Fellow-Citizens with the Saints : Mormon Conversion Narratives and the Rhetoric of Religious Identity
Idaho State University
Conversion narratives represent powerful instances of identification with a religious community. As tales of crossing ideological boundaries, conversion stories function to define and reinforce religious group boundaries and encourage gratitude for the blessings of membership. This rhetorical function is especially important when those boundaries are perceived—or constructed—as being under threat.
As a newer religion born in the competitive American religious marketplace, Mormonism represents a valuable—and largely overlooked—case study in the rhetoric of religious identity. In this dissertation I argue that Mormon conversion narratives celebrate those aspects of Mormon identity that best fit the community's desired self-image. The transformation of the pre-conversion self into a superior post-conversion persona indirectly celebrates some aspect of the LDS community's self-conception.

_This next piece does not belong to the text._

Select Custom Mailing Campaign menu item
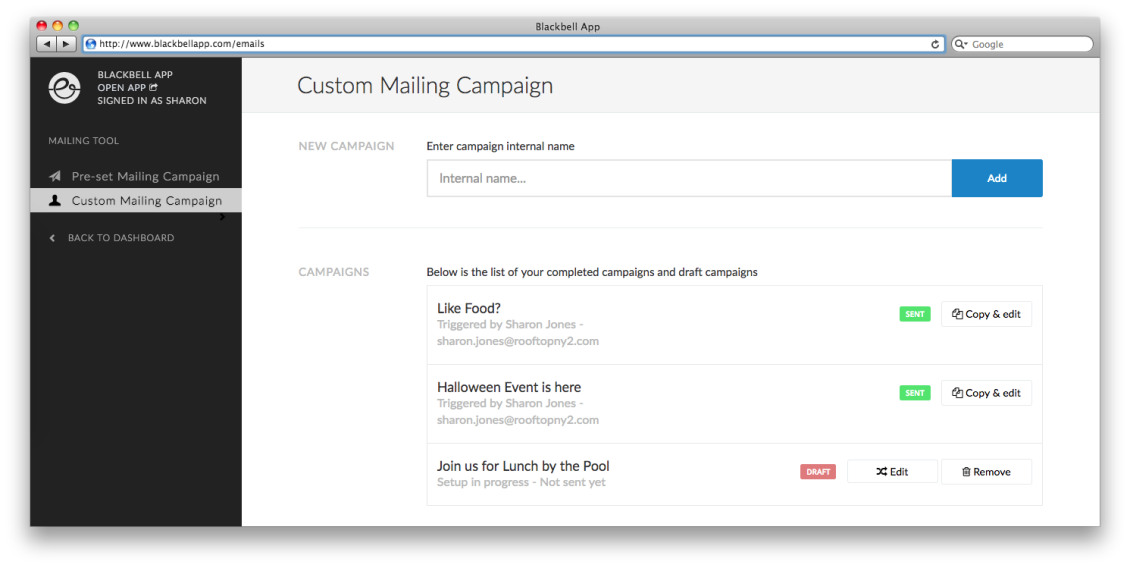This screenshot has height=568, width=1130. pyautogui.click(x=135, y=200)
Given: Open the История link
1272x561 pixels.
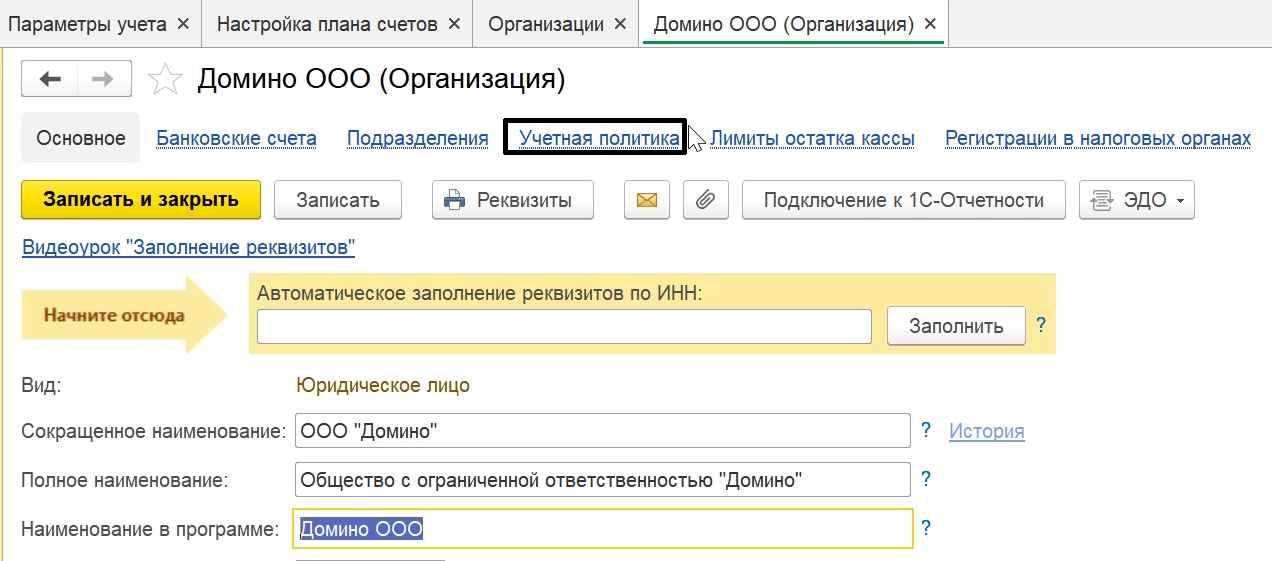Looking at the screenshot, I should (986, 431).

In chapter one I analyze the differences between early and latter accounts of the First Vision—the foundational conversion narrative of Joseph Smith—and argue that the 1838 account represents the emergence of a Mormon conversion discourse that emphasizes distinctiveness, chosenness, and epistemological certainty amid a chaotic sectarian world.

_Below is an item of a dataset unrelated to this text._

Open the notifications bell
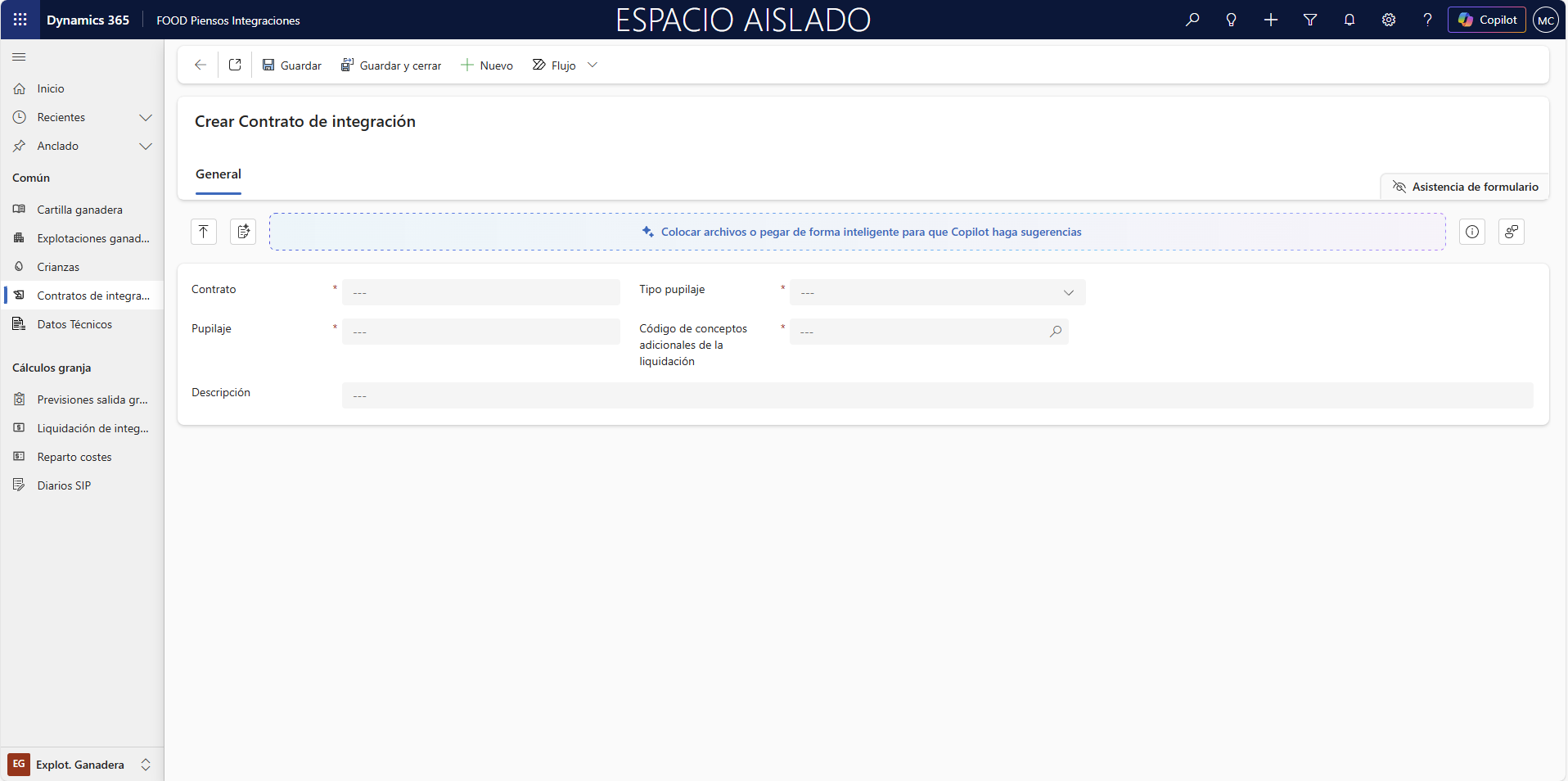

In the remaining chapters, conversion narratives are organized according to the pre-conversion persona to demonstrate how each type of transformation highlights some aspect of Mormon identity. The "seeker" persona discussed in chapter two demonstrates for the audience how Mormonism provides answers theological problems. Religious switchers, discussed in chapter three, celebrate Mormonism's ability to convert those previously committed to other faiths. The "sinner" narratives of chapter four highlight Mormonism's wholesome lifestyle as having the power to transform the sinner's life. Chapter five deals with what I call testimony narratives—conversion stories of lifelong Mormon—and shows how such narrators adopt the convert's persona to affect a personal spiritual revitalization. In chapter six I discuss the international expansion of Mormonism and argue that international conversion narratives serve Mormonism's desired self-image of an institution destined to fill the world. I also assert that conversion narratives of blacks were used, institutionally, to ameliorate the church's racist image before and after the 1978 reversal of the policy denying priesthood offices to blacks. In the concluding chapter I suggest that current trends in Mormon conversion discourse seem to deemphasize theological distinctiveness and embrace Mormonism as a distinctive social identity and happy lifestyle. Finally, in the last chapter I discuss the dissertation's pedagogical applications, proposing a course in spiritual autobiography.